Not sure if this is just me, but tonight's Veronica Mars, "Donut Run", was not scheduled to record on my DirecTivo. The reason given was that "someone modifed the season pass or wish list" etc. I had to record it manually.

I'm using an autorecord wishlist for new episodes that has never been changed. I don't know why tonight's episode wasn't scheduled.

DR


----------



## aadam101 (Jul 15, 2002)

Well it's not on tonight in Boston at all. There is a basketball game on. It will be on Saturday night instead. Thank god for Bitorrent!!!


----------



## SteveD (Oct 22, 2002)

Timur said:


> My SA TiVo is set to record it as usual. Methinks you accidentally modified your wishlist without realizing it.


It scheduled next week's show as usual, just not this episode. Weird...


----------



## jonbig (Sep 22, 2003)

No, there's some bug in the DirecTivo 6.2 software. I've seen shows that was scheduled to record suddenly get cancelled right when it should start recording with a "28 day rule" or "someone modified your season pass" reason.
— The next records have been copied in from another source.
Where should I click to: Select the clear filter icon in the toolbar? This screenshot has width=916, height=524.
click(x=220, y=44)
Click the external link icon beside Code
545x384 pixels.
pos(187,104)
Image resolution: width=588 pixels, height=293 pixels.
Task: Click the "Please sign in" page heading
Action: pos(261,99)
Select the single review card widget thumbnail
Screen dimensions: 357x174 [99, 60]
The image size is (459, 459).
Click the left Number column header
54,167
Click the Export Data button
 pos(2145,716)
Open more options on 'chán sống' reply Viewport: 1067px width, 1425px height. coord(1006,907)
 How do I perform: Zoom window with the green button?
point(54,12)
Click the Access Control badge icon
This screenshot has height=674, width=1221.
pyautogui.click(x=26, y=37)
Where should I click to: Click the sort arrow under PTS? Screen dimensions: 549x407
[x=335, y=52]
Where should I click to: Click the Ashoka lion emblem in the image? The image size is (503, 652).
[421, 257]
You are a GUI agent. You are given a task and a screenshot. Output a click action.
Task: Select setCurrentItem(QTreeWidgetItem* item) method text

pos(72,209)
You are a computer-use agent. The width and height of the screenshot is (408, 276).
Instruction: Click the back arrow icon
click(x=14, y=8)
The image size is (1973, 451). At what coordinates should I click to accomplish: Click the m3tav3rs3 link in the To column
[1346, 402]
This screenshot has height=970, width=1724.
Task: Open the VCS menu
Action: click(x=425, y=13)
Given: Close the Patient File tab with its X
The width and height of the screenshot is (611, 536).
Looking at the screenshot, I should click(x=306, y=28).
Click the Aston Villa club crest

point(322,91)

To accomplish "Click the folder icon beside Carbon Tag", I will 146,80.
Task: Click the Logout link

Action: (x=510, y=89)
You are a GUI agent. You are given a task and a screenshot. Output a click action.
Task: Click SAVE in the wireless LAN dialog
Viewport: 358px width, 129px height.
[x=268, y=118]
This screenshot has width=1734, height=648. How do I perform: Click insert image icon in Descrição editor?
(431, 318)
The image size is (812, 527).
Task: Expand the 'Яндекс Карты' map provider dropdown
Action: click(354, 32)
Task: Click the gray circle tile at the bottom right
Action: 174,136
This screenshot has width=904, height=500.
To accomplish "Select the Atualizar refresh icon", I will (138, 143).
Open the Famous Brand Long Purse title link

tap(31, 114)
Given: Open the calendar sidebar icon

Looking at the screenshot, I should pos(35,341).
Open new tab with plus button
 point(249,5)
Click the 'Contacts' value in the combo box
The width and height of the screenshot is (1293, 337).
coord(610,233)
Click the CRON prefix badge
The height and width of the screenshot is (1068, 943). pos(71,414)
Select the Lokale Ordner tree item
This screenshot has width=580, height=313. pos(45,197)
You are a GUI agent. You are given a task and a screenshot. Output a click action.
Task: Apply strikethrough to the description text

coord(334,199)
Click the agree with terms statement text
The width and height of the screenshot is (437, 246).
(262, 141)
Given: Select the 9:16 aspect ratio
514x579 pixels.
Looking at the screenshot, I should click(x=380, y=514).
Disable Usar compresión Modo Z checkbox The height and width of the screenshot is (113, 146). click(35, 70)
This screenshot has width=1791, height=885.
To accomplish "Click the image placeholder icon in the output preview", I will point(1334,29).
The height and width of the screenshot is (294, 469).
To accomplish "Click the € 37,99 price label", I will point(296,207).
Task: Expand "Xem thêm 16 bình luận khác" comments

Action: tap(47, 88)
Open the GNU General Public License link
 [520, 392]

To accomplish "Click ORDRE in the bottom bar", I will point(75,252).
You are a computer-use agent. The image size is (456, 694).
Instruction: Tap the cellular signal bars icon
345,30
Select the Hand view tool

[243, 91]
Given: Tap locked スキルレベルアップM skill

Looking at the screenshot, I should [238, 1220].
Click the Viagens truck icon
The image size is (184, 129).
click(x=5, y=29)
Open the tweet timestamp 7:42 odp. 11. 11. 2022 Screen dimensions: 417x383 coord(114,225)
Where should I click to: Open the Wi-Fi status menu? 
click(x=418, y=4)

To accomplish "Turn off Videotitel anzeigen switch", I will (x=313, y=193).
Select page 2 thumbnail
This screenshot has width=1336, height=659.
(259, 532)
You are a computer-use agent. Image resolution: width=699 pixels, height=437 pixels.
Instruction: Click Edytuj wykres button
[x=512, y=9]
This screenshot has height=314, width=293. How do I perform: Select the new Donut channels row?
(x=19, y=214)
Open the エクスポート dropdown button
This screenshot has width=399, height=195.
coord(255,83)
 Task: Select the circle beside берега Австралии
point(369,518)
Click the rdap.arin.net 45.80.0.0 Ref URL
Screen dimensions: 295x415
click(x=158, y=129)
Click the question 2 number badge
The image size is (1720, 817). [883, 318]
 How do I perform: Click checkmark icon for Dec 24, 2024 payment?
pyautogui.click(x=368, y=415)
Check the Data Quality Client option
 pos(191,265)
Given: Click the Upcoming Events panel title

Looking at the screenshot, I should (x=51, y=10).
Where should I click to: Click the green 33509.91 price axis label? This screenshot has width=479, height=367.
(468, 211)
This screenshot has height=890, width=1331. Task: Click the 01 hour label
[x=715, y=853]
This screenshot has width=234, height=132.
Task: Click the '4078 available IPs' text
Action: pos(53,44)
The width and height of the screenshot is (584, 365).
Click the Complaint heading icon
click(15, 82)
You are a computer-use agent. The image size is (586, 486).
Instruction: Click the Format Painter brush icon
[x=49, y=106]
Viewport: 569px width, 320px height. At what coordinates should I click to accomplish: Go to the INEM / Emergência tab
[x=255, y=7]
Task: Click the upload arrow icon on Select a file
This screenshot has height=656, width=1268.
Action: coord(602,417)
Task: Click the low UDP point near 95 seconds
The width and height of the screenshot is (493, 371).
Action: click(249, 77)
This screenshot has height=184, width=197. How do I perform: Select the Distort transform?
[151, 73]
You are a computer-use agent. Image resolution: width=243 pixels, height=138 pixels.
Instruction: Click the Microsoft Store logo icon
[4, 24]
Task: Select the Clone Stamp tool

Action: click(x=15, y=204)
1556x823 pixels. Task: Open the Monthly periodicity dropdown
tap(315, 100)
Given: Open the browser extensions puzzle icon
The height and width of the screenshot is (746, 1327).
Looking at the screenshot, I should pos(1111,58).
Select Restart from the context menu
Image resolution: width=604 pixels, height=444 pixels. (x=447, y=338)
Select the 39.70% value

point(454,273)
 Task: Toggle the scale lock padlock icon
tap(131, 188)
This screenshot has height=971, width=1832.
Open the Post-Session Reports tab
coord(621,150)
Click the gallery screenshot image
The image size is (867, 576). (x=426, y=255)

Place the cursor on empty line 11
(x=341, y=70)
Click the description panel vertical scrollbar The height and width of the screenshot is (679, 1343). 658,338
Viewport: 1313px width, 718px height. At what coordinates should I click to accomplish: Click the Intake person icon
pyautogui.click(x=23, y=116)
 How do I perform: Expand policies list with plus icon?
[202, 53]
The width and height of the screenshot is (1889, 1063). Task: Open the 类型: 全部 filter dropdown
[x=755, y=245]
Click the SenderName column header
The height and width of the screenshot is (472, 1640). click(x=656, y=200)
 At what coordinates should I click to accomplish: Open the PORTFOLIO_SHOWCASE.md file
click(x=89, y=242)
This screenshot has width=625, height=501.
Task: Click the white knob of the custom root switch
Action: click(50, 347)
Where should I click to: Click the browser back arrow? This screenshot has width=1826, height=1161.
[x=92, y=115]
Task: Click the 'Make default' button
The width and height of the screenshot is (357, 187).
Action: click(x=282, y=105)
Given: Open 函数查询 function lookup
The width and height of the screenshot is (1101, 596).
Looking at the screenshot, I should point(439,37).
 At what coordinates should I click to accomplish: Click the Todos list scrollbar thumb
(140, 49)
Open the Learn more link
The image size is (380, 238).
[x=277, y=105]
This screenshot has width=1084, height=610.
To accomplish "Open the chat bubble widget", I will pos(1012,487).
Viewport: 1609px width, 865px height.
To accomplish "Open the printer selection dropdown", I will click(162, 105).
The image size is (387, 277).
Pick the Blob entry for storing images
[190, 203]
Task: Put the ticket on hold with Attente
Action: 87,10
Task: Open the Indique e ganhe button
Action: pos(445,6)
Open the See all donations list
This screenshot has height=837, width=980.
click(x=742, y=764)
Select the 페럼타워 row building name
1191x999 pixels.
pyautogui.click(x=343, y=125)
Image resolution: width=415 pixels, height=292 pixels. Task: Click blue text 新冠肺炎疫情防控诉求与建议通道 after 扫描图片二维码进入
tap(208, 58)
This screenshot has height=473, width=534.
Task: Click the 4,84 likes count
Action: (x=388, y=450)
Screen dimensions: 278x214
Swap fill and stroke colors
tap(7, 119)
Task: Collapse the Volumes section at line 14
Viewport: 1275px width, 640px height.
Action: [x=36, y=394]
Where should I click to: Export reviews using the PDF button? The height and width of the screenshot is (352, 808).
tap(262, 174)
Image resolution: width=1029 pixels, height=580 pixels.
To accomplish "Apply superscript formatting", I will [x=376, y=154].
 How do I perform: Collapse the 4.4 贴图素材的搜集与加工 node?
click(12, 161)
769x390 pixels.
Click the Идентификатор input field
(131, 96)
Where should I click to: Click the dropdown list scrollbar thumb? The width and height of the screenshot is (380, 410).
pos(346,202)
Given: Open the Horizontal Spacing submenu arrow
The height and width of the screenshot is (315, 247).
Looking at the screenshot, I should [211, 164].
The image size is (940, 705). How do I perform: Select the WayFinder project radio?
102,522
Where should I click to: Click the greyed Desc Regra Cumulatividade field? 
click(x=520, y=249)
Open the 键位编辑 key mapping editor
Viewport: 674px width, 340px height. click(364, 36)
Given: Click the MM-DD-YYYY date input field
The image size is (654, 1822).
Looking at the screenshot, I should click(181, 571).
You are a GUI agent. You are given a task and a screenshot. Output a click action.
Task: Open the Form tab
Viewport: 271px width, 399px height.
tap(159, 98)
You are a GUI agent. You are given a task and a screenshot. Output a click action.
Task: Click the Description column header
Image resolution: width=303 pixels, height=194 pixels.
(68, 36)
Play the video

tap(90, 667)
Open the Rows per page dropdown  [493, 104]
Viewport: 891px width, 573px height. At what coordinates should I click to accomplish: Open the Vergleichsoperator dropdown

Doesn't happen very often, but it is rather annoying, because it happens *right* when the show is about to start recording.


----------



## mnMark (Jul 21, 2004)

There's something weird with my s/w (I'll get the version when I'm home today)...

I have a DSR704, and went to my SP manager to confirm that I am keeping all episodes of Veronica Mars about 30min into the show. Didn't change anything at all, just looked. It had been recording previously, then all of the sudden it stopped recording, and to top it off, the buffer was empty!

Needless to say, I wasn't terribly happy with the situation...


----------



## stevenrt (Apr 5, 2002)

My DirecTivo also failed to record last night's Veronica Mars episode even though I have a season pass. Damn you DirecTV.


----------



## Rob Helmerichs (Oct 17, 2000)

stevenrt said:


> My DirecTivo also failed to record last night's Veronica Mars episode even though I have a season pass. Damn you DirecTV.


Yikes--I'm at my Dad's place in Florida, with one tuner and no DVR/VCR, so I was only able to watch one of the FOUR shows I get at that time (Lost, natch). So I guess I'll just have to wait until I get home next week to see if VM got recorded back home...


----------



## jonbig (Sep 22, 2003)

VM often repeats on Sundays, so look for it.


----------



## Rob Helmerichs (Oct 17, 2000)

jonbig said:


> VM often repeats on Sundays, so look for it.


I'll be in the sky, but a friend is recording the Sunday night rerun for me just in case.


----------



## jaydro (Oct 19, 2003)

In my market it's getting a second rerun on Monday or Tuesday night, too....


----------